By the Numbers: Ethiopia, 2 April 2018-15 April 2022 1Figures reflect violent events reported since Prime Minister Abiy Ahmed came to power on 2 April 2018.
- Total number of organized violence events: 2,850
- Total number of reported fatalities from organized violence: 15,686
- Total number of reported fatalities from civilian targeting: 7,147
By the Numbers: Ethiopia, 9-15 April 2022 2Some events from this coverage period might be included in the data in subsequent weeks due to reporting delays.
- Total number of organized violence events: 18
- Total number of reported fatalities from organized violence: 65
- Total number of reported fatalities from civilian targeting: 20
Last week, government forces and the Oromo Liberation Front (OLF)-Shane continued to clash in Oromia region. ACLED recorded six-armed clash events between the two sides, with five occurring in Guji zone. From 9 to 11 April, the Ethiopian National Defense Force (ENDF) and OLF-Shane clashed in Darara in Gora Dola woreda in Guji zone. The OLF-Shane claimed to have killed 31 soldiers and injured 33 others during these clashes (OMN, 11 April 2022; OMN, 14 April 2022). This claim, however, could not be independently confirmed. On 10 April, ENDF and Oromia regional special forces clashed with the OLF-Shane in Melka Guba, Malka Lammi, and Malka Kule in Gumi Idalo woreda in Guji zone, resulting in an unidentified number of fatalities. On the same day, the OLF-Shane and ENDF clashed in Kedida village in Bule Hora town in West Guji zone.
Attacks against civilians also continued in the region. On 10 and 12 April, Amhara ethnic militias opened fire on civilians and burnt homes of farmers in Ali Abo Sare and Hulegeta Karrayyu in Nono woreda in West Shewa zone. An unidentified number of fatalities were reported in the Hulegeta Karrayyu attack while casualties in Ali Abo Sare are unknown. The militiamen claimed to have carried out the attack in Ali Abo Sare “in retaliation against the OLF-Shane’s previous attacks on Amharas” (BBC Afaan Oromoo, 14 April 2022). Moreover, last week, members of the ENDF shot and killed three civilians in Boji in Gudetu Kondole woreda in West Wollega zone after accusing them of supporting the OLF-Shane. ENDF and Oromia regional special forces arrested over 300 civilians on suspicion of supporting the OLF-Shane in Boji.

[DATASET CONTENT]:
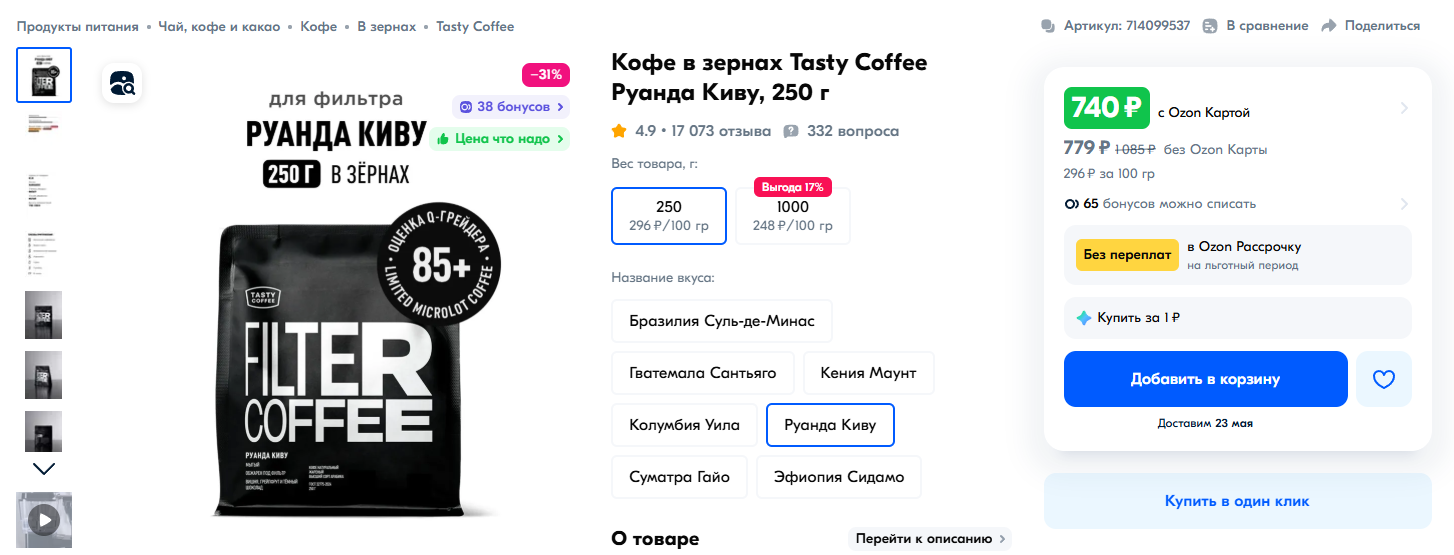Click Купить в один клик button
Screen dimensions: 1454x555
[x=1237, y=501]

[TASK DESCRIPTION]:
Carry on the report on violence in Ethiopia, starting after its last sentence. The lines are separate material, unrelated to the report on violence in Ethiopia.

[THE OUTPUT]:
ACLED recorded several events involving Fano militias in Oromia and Amhara regions. In Oromia region, Fano militias clashed with federal police forces in Cidhati kebele in Amuru woreda in Horo Guduru Wollega zone, resulting in the deaths of an unknown number of soldiers. The reason behind the clashes is unknown. In Amhara region, on 10 April, members of the ENDF and Fano militias exchanged fire in Woldiya town in North Wello zone when Fano militiamen from surrounding areas tried to enter the town following rumors that a Fano militia leader was arrested. A militia member and a priest were killed due to the clashes. On the same day, the two groups also fought in Gobeye and Robit in North Wello zone. There were no reported casualties in these areas. The head of the North Wello zone communication office indicated that the conflict has been resolved through dialogue (BBC Amharic, 11 April 2022).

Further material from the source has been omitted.